Doing the basics (which in Ryanair terms was ‘extremely’ basic) had got the company into the game, but times change and this was no longer enough.

Football’s mind set is changing, however, and it has learned to embrace change in recent years, but the vestiges of the ‘sit down and shut up’ culture of the past still continue to undermine wider fan engagement.  

Take away fans, for example. Their presence in a stadium is not only a guarantee of noise and atmosphere, but is increasingly a symbol of what makes football in these islands so special.

The revenue generated by visiting fans for the host club (both directly through ticket purchases and indirectly through secondary spend) is vital to sustainability and yet the ‘experience’ provided is often not too far removed from the Ryanair one: we’ll take your money, but don’t expect any genuine warmth or a hassle-free experience.

And more generally, fans at many clubs still have to jump through hoops to obtain tickets or other services. One friend of mine renewed his membership recently. He buys family tickets (which can’t be bought on line).  So does the new membership card display a ticket office phone number to make it easy for him? Er, no.

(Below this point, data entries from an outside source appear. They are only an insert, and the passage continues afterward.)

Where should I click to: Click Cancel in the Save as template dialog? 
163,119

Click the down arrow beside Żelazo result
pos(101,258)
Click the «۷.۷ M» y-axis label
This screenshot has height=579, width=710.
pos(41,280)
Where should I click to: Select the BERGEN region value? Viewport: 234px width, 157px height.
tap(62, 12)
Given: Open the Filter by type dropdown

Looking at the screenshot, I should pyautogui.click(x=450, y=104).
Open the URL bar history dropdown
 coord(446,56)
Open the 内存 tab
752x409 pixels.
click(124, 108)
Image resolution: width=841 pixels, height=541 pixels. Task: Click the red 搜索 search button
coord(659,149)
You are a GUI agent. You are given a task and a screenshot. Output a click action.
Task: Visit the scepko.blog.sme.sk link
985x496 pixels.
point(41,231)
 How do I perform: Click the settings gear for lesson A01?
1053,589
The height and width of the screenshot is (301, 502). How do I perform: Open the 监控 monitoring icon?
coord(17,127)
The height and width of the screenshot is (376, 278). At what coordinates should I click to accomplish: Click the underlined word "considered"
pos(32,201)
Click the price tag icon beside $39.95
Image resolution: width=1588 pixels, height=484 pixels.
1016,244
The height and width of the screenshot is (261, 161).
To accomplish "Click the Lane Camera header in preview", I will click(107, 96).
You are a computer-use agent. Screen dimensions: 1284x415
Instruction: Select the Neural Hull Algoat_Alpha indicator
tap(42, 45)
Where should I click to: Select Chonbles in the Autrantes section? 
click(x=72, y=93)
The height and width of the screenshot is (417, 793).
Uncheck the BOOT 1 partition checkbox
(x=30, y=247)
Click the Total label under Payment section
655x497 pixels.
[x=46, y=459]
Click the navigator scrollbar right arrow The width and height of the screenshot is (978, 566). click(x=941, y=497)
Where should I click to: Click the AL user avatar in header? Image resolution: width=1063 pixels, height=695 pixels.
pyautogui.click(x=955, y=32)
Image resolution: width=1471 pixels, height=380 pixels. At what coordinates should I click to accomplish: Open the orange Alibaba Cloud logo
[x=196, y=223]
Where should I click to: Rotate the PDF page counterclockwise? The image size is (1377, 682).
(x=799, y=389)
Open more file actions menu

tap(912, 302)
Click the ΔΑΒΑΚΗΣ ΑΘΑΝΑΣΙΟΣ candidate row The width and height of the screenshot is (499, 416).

Membership should be the opportunity for the club to demonstrate their familiarity with individual fans, to make them feel special, to anticipate their needs and to reciprocate their love for the club.  Sadly, for some clubs, it often ends up being nothing more than a ‘tax’ on those desperate for tickets.

And there’s the couple who attempted to buy family tickets at a club last year only to be told (presumably because their reckless ‘two parent, one child’ domestic set up couldn’t possibly have been anticipated by those designing the ticket options) that ‘you’re not a family.’

Football is changing, though. The arms-length attitude to fans is being eroded by forward-looking clubs with strong engagement strategies and fresh attitudes.  The assumption that it’s ‘all about the football’ is being replaced by a willingness to appreciate that different fans have different needs and that the supporter’s bond with the club transcends anything that happens on the pitch. Clubs are consulting more, becoming more transparent and starting to make things easier for fans.

But they’re also doing things that really do signal a massive mind set change from the past.  One example is Doncaster Rovers who responded to the continuous complaints from a fan who wanted to know why the club was taking so long to recruit new players by inviting him in and arranging for him to announce the club’s first new signing of the summer via his own Twitter account.

And this followed the lovely self-deprecating ‘official highlights’ video of the forgettable 0-0 v Fleetwood Town.  The video lasted 27 seconds and featured the teams walking on to the pitch, the referee blowing the full time whistle and the players walking off again.  The video has been viewed more than 860,000 times.

That’s not what you expect from football. But customer engagement wasn’t what you’d expect from Ryanair either. Prepare for interesting times ahead.